Atropine drops are used for widening (dilating) the pupils for an eye exam or to treat certain inflammatory conditions of the eye. It may also be used for other conditions as determined by your doctor.
Atropine works by blocking the chemical acetylcholine, which relaxes the ciliary muscle of the eye and causes the pupil to dilate.
Do NOT use atropine drops if you are allergic to any ingredient in atropine drops, you have glaucoma or are at risk for glaucoma.
Some medical conditions may interact with atropine drops. Tell your doctor or pharmacist if you have any medical conditions, especially if any of the following apply to you: if you are pregnant, planning to become pregnant, or are breast-feeding; if you are taking any prescription or nonprescription medicine, herbal preparation, or dietary supplement; if you have allergies to medicines, foods, or other substances; if you have numbness due to nerve damage, a blockage of the bladder, prostate problems, or difficulty urinating; if you have cornea problems or Down syndrome.
Some medicine may interact with atropine drops. Antihistamines (eg, diphenhydramine), medicine for Parkinson disease (eg, benztropine), or tricyclic antidepressants (eg, amitriptyline) because they may increase the risk of atropine drops side effects
How to Use Eye Drops: Wash your hands.

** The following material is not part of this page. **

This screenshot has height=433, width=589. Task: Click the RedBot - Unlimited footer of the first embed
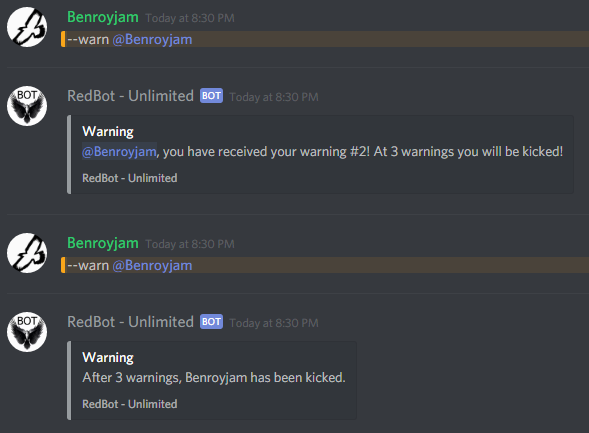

Take off the top of the bottle. Gently pull the lower eyelid down. Hold the dropper above one eye and squeeze one drop inside the lower eyelid. Try not to touch your eye, eyelashes, or anything else with the dropper tip. Let go of the eyelid and blink a few times. This helps to spread the drop over the whole eye surface. Wipe away any liquid that falls with a tissue. Repeat in the other eye if the drop is prescribed for both eyes. If you are prescribed more than one drop or need to put in another type of drop, wait for 10 -15 minutes before putting a second drop into an eye. This allows the first drop to ‘settle in’ and not be washed out by a second drop if it is put in too quickly.
Eye-drops are sterile (free from bacteria) before the bottle top is opened. Once it is opened: Keep the bottle closed in a cool, dark place (unless otherwise advised). Do not let the dropper or dropper nozzle touch the eye, fingers, or any other surface. This is to keep it free from bacteria (bugs). Do not let anyone else use your drops, and do not use anyone else’s drops yourself. Throw out the bottle (and get a new one if required) after the recommended time. This is usually 2-4 weeks after first opening the bottle. There is a risk that the drops may become infected if they are kept and used for longer than advised. (One tip is to write the date that you opened the bottle on the label so you will know when it is time to throw it out.) .You may get a taste of eye drops in your mouth, or a feeling that the drops are running down your throat. This is normal as the tear duct which drains tears to your nose will also drain some of the eye drops. Some eye drops sting for a short while. Rarely, some people are allergic to some eye drops. Tell your doctor if eye symptoms become worse after using eye drops. Do not wear contact lenses while using eye drops unless otherwise advised. (Some drugs and preservatives in eye drops can accumulate in soft contact lenses and may cause harm.). Keep the drops out of children’s reach
To avoid contamination, do not touch the tip of the container to any surface. Replace the cap immediately after using it. Do not allow other people to use your eye drops. Once opened, discard any remaining contents after 30 days. If the eye tissue becomes inflamed, red, irritated, or uncomfortable, discontinue use and consult a physician.